**REQUIREMENT 1**
Copy the listing lines from the line with "Primera Division (616, 528)" to the line with "Contatti (89, 1298)", both of those lines included, and leave out the picture lines.

**SELECTED PASSAGE**
*****
USE sakila; -- Specify a database

SELECT 
	CONCAT(cust.last_name, ", ", cust.first_name) AS full_name
FROM 
	(SELECT 
		first_name, last_name, email
	FROM 
		customer 
	WHERE 
		first_name = "JESSIE"
	) AS cust;

/* Create a Temporary Table, insert data into TT, check result, and delete */
CREATE TEMPORARY TABLE actors_j
	(actor_id smallint(5),
	first_name varchar(45),
	last_name varchar(45)
	);

INSERT INTO actors_j
SELECT 
	actor_id, first_name, last_name
FROM 
	actor 	
WHERE 
	last_name LIKE 'J%';

SELECT *
FROM actors_j;

-- DROP TABLE actors_j; 

/* Create a View, check result, and delete */
CREATE VIEW cust_vw AS
SELECT 
	customer_id, first_name, last_name, active
FROM 
	customer;

SELECT 
	first_name, last_name
FROM 
	cust_vw
WHERE 
	active = 0;

-- DROP VIEW cust_vw;

/* Use AND to filter all conditions to TRUE */
SELECT 
	title
FROM 
	film 
WHERE 
	rating = 'G' AND rental_duration >= 7;
	
/* Use OR to filter one of the conditions to TRUE */
SELECT 
	title
FROM 
	film 
WHERE 
	rating = 'G' OR rental_duration >= 7;

/* Use both AND and OR together filter those films are rated G and are available for 7 or more days, 
or are rated PG-13 and are available for 3 or fewer days */
SELECT 
	title, rating, rental_duration
FROM 
	film 
WHERE 
	(rating = 'G' AND rental_duration >= 7)
	OR (rating = 'PG-13' AND rental_duration < 4);

/* Use the HAVING clause to filter grouped data */
SELECT 
	c.first_name, c.last_name, COUNT(*)
*****
**GIVEN RECORDS**

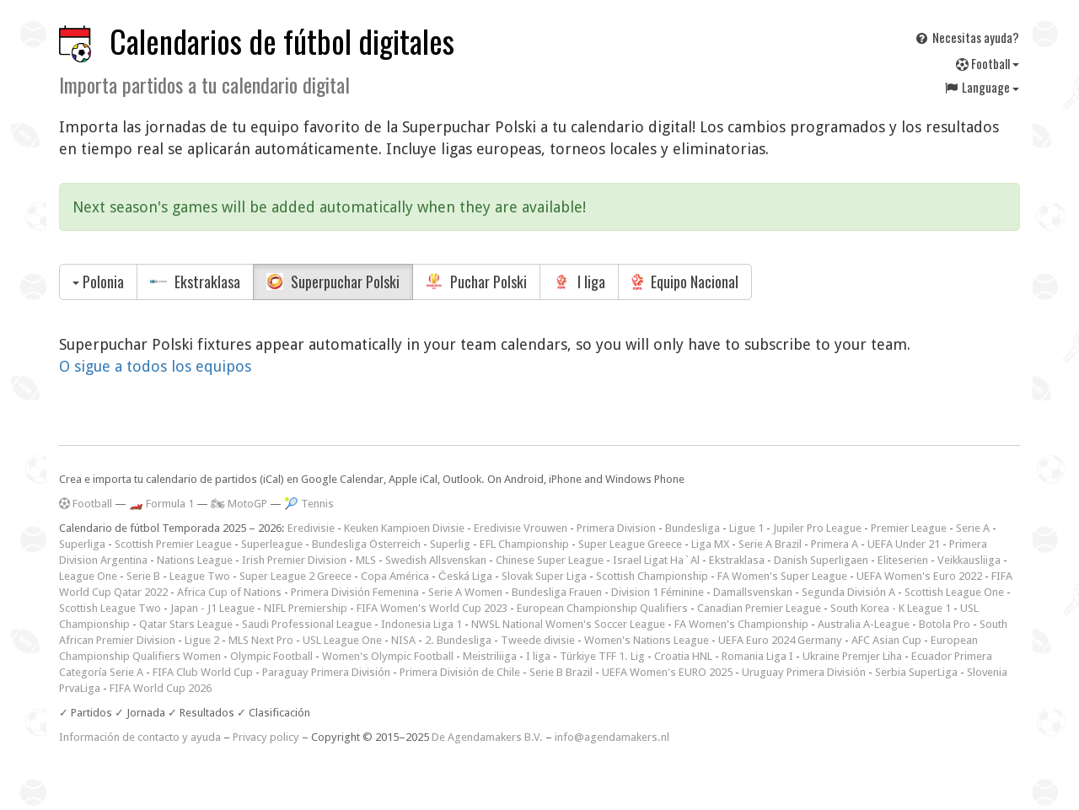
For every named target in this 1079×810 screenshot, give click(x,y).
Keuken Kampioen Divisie (404, 528)
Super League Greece (630, 544)
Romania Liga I (757, 656)
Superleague (272, 544)
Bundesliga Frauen (557, 592)
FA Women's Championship (741, 624)
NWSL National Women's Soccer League (568, 624)
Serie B (143, 576)
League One (88, 576)
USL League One (342, 640)
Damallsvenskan (752, 592)
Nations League (195, 560)
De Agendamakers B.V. (487, 737)
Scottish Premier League (173, 544)
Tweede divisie (538, 640)
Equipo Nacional (684, 281)
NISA (403, 640)
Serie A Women (465, 592)
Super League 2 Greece (295, 576)
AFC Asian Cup (886, 640)
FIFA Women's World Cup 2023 (432, 608)
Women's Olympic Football (388, 656)
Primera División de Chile (460, 672)
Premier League (909, 528)
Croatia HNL (683, 656)
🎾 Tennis (309, 503)
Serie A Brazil (770, 544)
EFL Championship (524, 544)
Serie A (973, 528)
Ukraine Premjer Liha (852, 656)
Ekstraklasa (195, 281)
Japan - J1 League (212, 608)
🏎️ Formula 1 (161, 503)
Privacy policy (266, 737)
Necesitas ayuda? (966, 37)
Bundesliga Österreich (366, 544)
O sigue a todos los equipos (155, 366)
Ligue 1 (746, 528)
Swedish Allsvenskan (435, 560)
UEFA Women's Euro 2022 (919, 576)
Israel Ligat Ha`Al (656, 560)
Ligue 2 (202, 640)
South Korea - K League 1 (890, 608)
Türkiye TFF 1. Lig (602, 656)
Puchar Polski (476, 281)
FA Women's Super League (782, 576)
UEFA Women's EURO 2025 (667, 672)
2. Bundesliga (458, 640)
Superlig (450, 544)
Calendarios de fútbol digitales (282, 41)
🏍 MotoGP (239, 503)
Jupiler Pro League (817, 528)
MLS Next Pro (260, 640)
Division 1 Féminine (657, 592)
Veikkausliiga (969, 560)
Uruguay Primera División (804, 672)
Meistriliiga (490, 656)
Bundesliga (692, 528)
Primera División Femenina (355, 592)
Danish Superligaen (821, 560)
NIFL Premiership (305, 608)
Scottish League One (954, 592)
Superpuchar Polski (333, 281)
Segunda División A (848, 592)
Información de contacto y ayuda (140, 737)
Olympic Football (271, 656)
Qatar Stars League (186, 624)
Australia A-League (864, 624)
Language (981, 87)
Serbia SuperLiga (916, 672)
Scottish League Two (110, 608)
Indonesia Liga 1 (421, 624)
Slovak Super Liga (544, 576)
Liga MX (710, 544)
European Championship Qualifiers (602, 608)
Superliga (82, 544)
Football (987, 63)
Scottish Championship (652, 576)
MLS (366, 560)
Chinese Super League (550, 560)
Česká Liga (465, 576)
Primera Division (616, 528)
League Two (199, 576)
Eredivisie (311, 528)
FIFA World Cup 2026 (161, 688)
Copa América (395, 576)
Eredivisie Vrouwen (520, 528)
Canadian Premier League (759, 608)
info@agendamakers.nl (612, 737)
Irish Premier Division (294, 560)
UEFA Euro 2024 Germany (780, 640)
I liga (579, 281)
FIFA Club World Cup (203, 672)
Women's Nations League (646, 640)
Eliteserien (903, 560)
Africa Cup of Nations (229, 592)
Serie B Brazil (561, 672)
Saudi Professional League (307, 624)
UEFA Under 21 (903, 544)
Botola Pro (944, 624)
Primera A (834, 544)
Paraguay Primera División (326, 672)
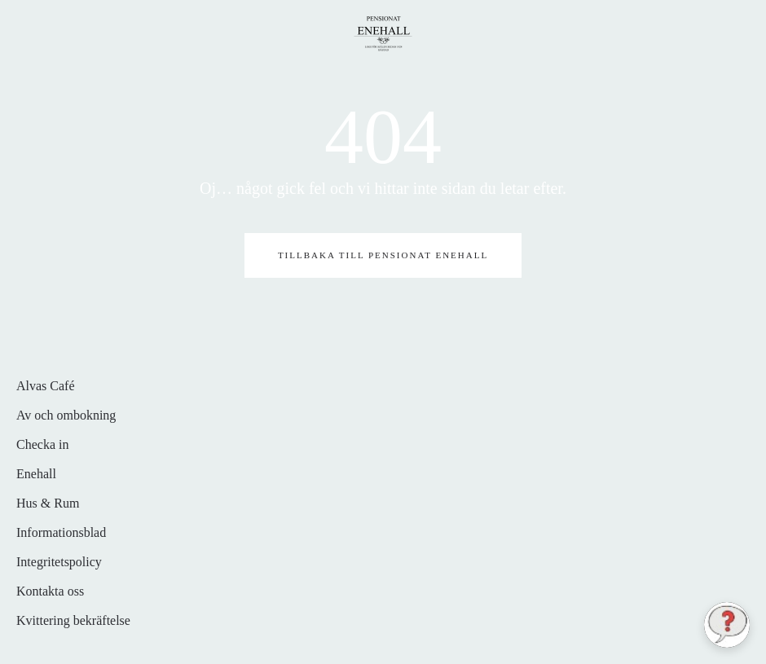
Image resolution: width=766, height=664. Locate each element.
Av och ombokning (66, 415)
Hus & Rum (47, 503)
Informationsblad (61, 532)
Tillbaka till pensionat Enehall (383, 255)
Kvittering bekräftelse (73, 620)
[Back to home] (383, 32)
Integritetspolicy (59, 562)
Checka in (42, 444)
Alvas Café (45, 386)
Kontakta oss (50, 591)
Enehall (36, 474)
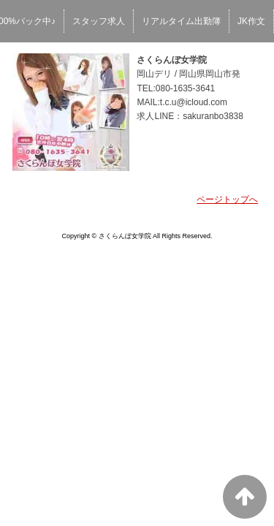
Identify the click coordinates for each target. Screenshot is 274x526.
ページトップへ (227, 199)
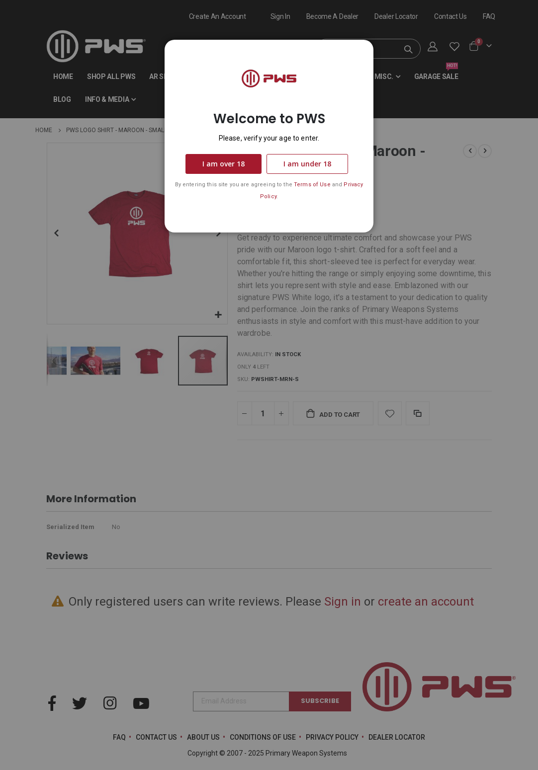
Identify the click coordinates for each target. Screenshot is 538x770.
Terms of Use (312, 184)
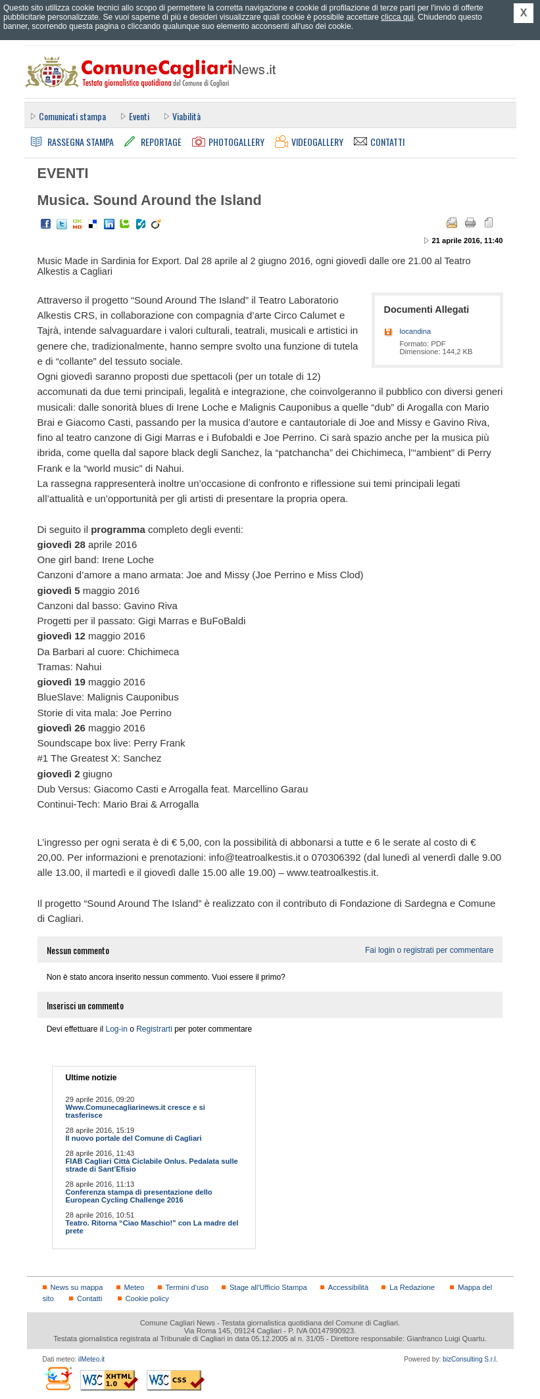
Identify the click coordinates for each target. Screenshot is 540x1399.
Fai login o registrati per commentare (429, 950)
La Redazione (412, 1287)
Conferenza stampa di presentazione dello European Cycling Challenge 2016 (139, 1196)
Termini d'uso (187, 1287)
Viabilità (186, 116)
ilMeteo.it (91, 1359)
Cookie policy (147, 1298)
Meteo (134, 1287)
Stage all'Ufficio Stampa (268, 1287)
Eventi (139, 116)
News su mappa (77, 1287)
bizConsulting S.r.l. (470, 1359)
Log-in (116, 1029)
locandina (415, 331)
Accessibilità (348, 1287)
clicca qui (397, 17)
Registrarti (154, 1029)
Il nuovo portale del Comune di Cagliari (134, 1138)
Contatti (89, 1298)
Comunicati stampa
*****
**REQUIREMENT 2**
Turn the block of the SQL code that begins "/* Create a View, check result, and delete */" into a short list of its main steps.

**WRITTEN SOLUTION 1**
Primera Division (616, 528)
League Two (199, 576)
Eredivisie (311, 528)
FIFA World Cup 2026 (161, 688)
Copa América (395, 576)
Eredivisie Vrouwen (520, 528)
Canadian Premier League (759, 608)
info@agendamakers.nl (612, 737)
Irish Premier Division (294, 560)
UEFA Euro 2024 Germany (780, 640)
I liga (579, 281)
FIFA Club World Cup (203, 672)
Women's Nations League (646, 640)
Eliteserien (903, 560)
Africa Cup of Nations (229, 592)
Serie B Brazil (561, 672)
Saudi Professional League (307, 624)
UEFA Under 21 (903, 544)
Botola Pro (944, 624)
Primera A (834, 544)
Paraguay Primera División (326, 672)
Image resolution: width=766, height=664. Locate each element.
Av och ombokning (66, 415)
Hus & Rum (47, 503)
Informationsblad (61, 532)
Tillbaka till pensionat Enehall (383, 255)
Kvittering bekräftelse (73, 620)
[Back to home] (383, 32)
Integritetspolicy (59, 562)
Checka in (42, 444)
Alvas Café (45, 386)
Kontakta oss (50, 591)
Enehall (36, 474)
Identify the click coordinates for each target. Screenshot is 274x526.
ページトップへ (227, 199)
Identify the click coordinates for each target. Screenshot is 538x770.
Terms of Use (312, 184)
Identify the click coordinates for each target. Screenshot is 540x1399.
Fai login o registrati per commentare (429, 950)
La Redazione (412, 1287)
Conferenza stampa di presentazione dello European Cycling Challenge 2016 (139, 1196)
Termini d'uso (187, 1287)
Viabilità (186, 116)
ilMeteo.it (91, 1359)
Cookie policy (147, 1298)
Meteo (134, 1287)
Stage all'Ufficio Stampa (268, 1287)
Eventi (139, 116)
News su mappa (77, 1287)
bizConsulting S.r.l. (470, 1359)
Log-in (116, 1029)
locandina (415, 331)
Accessibilità (348, 1287)
clicca qui (397, 17)
Registrarti (154, 1029)
Il nuovo portale del Comune di Cagliari (134, 1138)
Contatti (89, 1298)

**WRITTEN SOLUTION 2**
- Create a view named cust_vw that takes customer_id, first_name, last_name and active from the customer table.
- Check the result by selecting first_name and last_name from cust_vw where active = 0.
- Delete the view with DROP VIEW cust_vw (this line is commented out).